What to do: Return only the lines below starting at the line containing "Click the blue M logo icon" and ending at the line containing "The height and width of the screenshot is (280, 424).", both included, exactly as they are and with no pictures.

(Records from a collection)
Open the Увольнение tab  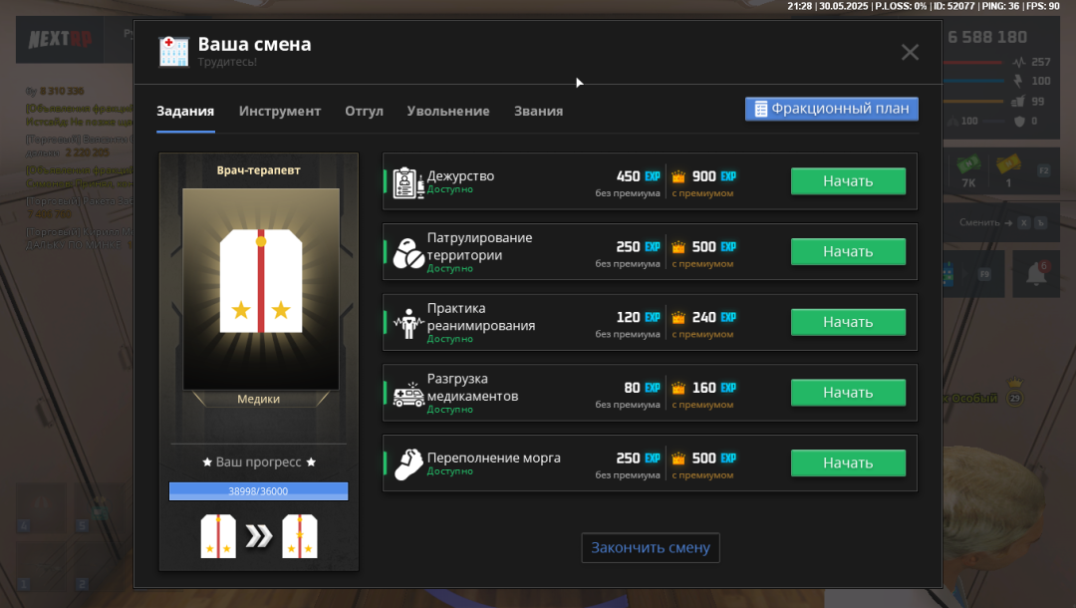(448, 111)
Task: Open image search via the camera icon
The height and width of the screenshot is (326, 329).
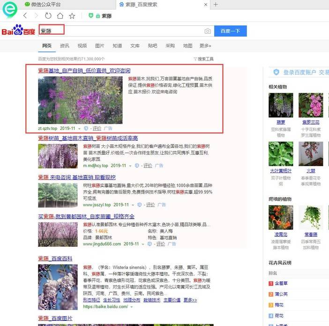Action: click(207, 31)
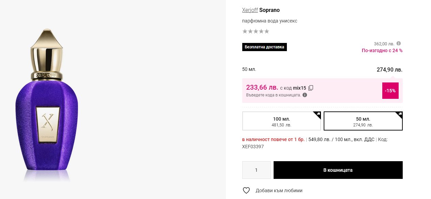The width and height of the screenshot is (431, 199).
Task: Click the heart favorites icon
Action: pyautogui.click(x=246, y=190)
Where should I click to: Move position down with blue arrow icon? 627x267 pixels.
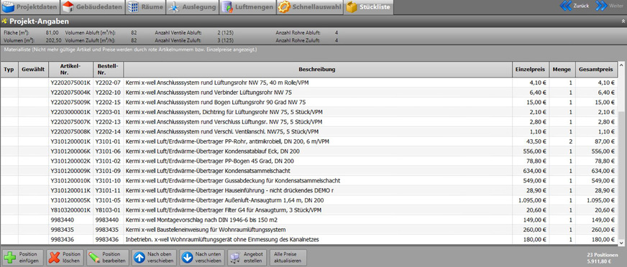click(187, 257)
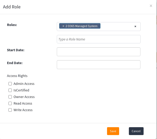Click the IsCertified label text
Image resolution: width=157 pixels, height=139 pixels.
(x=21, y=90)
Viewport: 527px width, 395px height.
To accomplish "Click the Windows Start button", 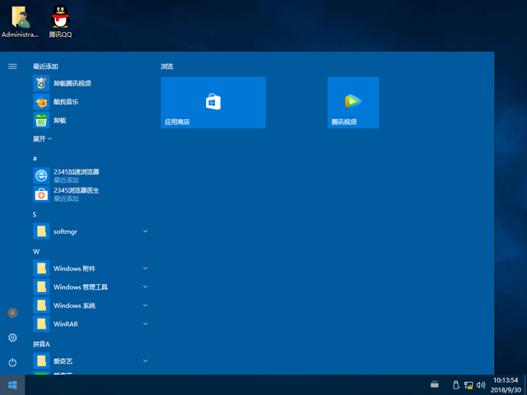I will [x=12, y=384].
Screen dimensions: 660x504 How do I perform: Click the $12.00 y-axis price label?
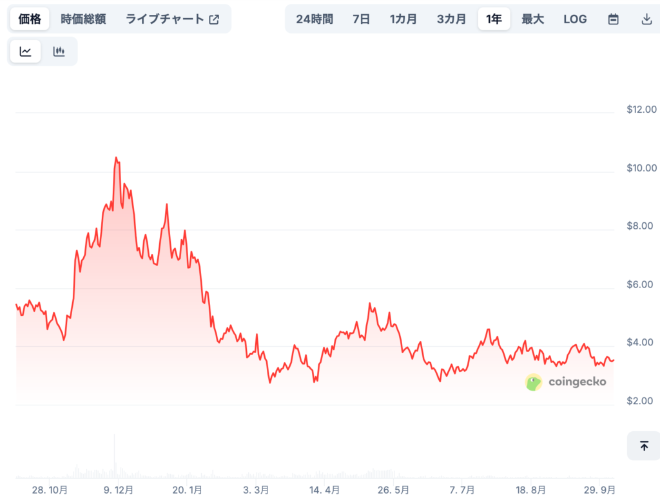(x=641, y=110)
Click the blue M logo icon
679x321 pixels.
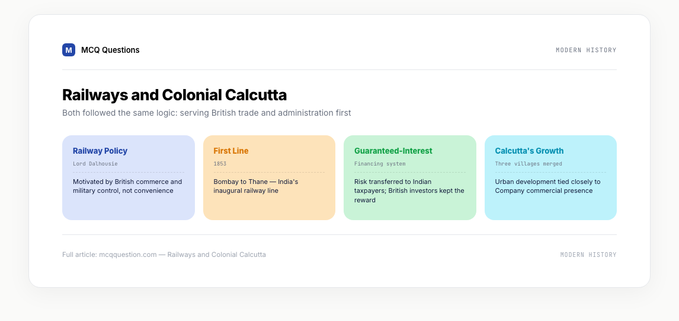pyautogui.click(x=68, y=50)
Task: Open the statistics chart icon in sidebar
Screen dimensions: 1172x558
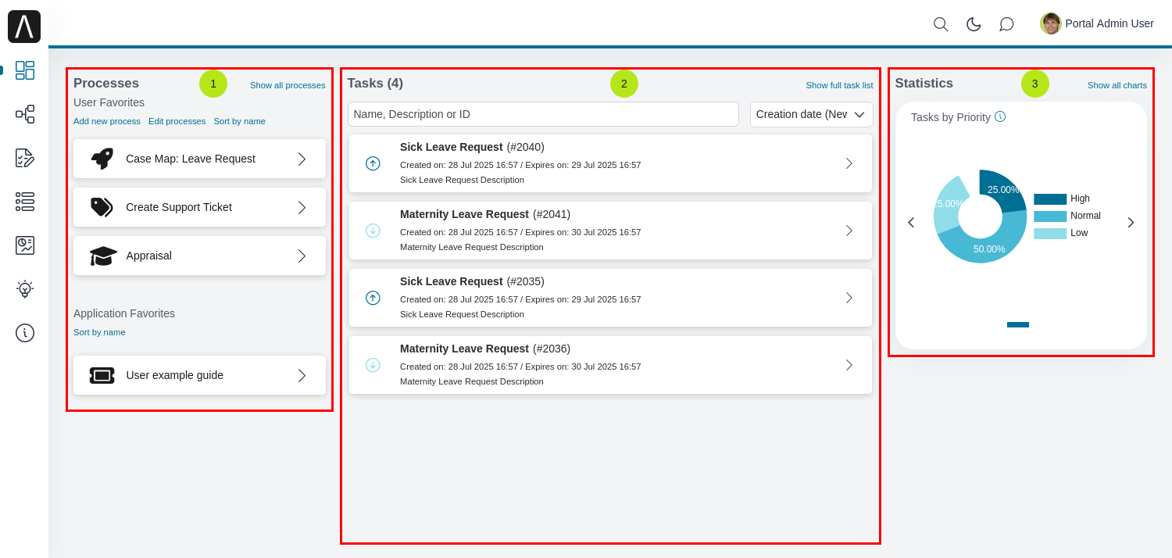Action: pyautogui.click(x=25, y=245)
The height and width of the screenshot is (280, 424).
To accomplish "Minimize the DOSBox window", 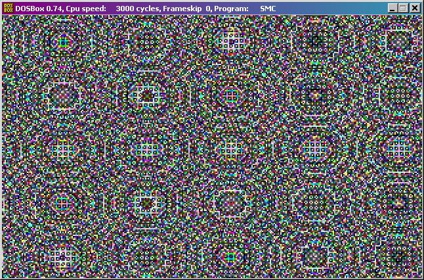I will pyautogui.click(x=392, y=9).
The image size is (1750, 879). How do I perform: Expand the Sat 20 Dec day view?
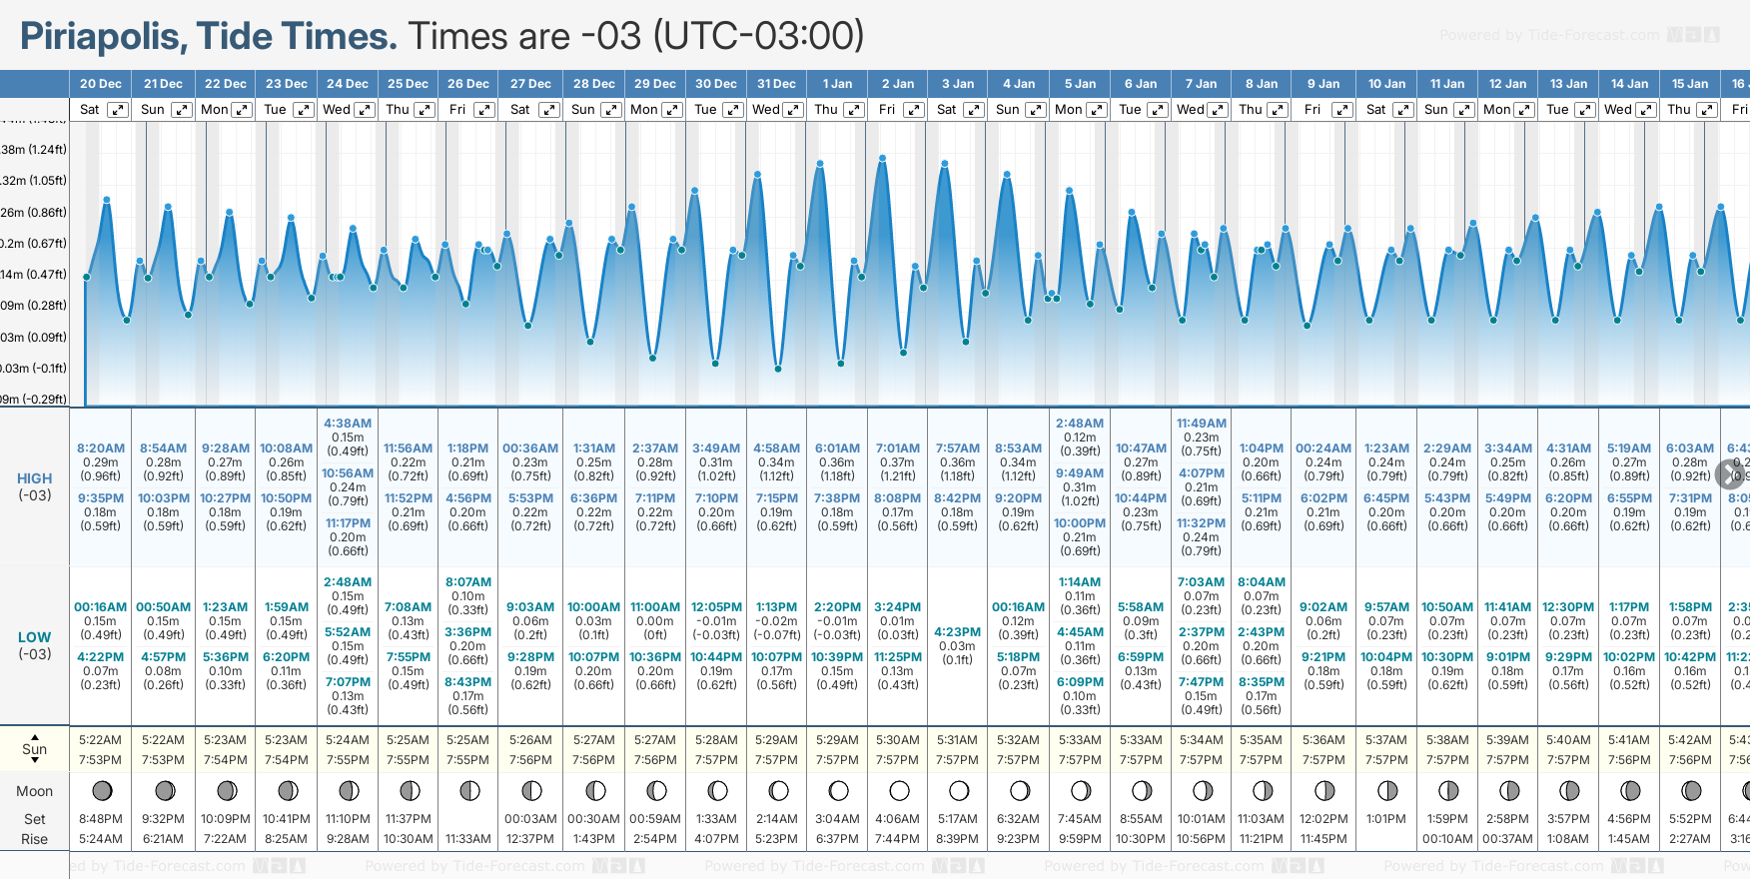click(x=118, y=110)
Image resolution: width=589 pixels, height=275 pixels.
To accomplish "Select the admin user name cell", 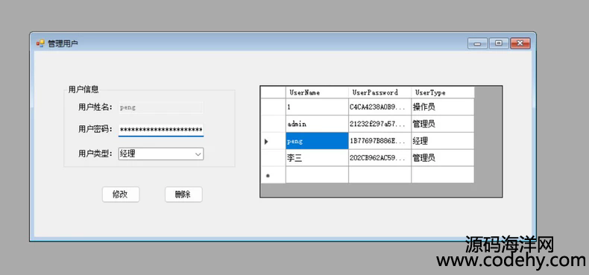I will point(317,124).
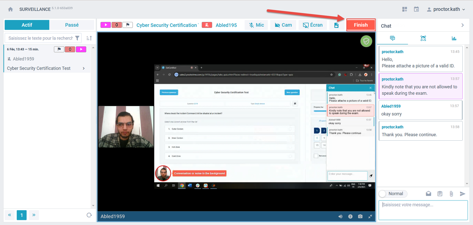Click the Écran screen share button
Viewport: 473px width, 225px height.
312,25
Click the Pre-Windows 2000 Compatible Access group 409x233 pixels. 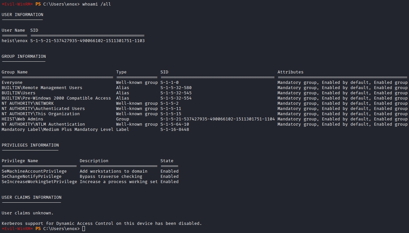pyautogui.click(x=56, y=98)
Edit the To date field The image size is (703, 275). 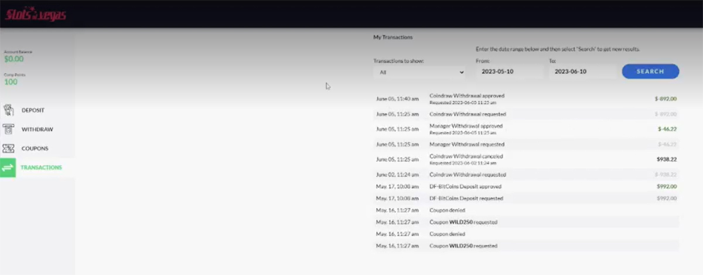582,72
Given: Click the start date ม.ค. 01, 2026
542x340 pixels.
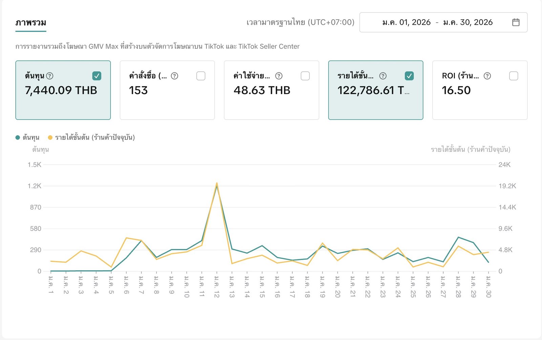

Exercise answer:
Click the blue M logo icon
679x321 pixels.
pyautogui.click(x=68, y=50)
Task: Open the statistics chart icon in sidebar
Screen dimensions: 1172x558
Action: pyautogui.click(x=25, y=245)
The height and width of the screenshot is (280, 424).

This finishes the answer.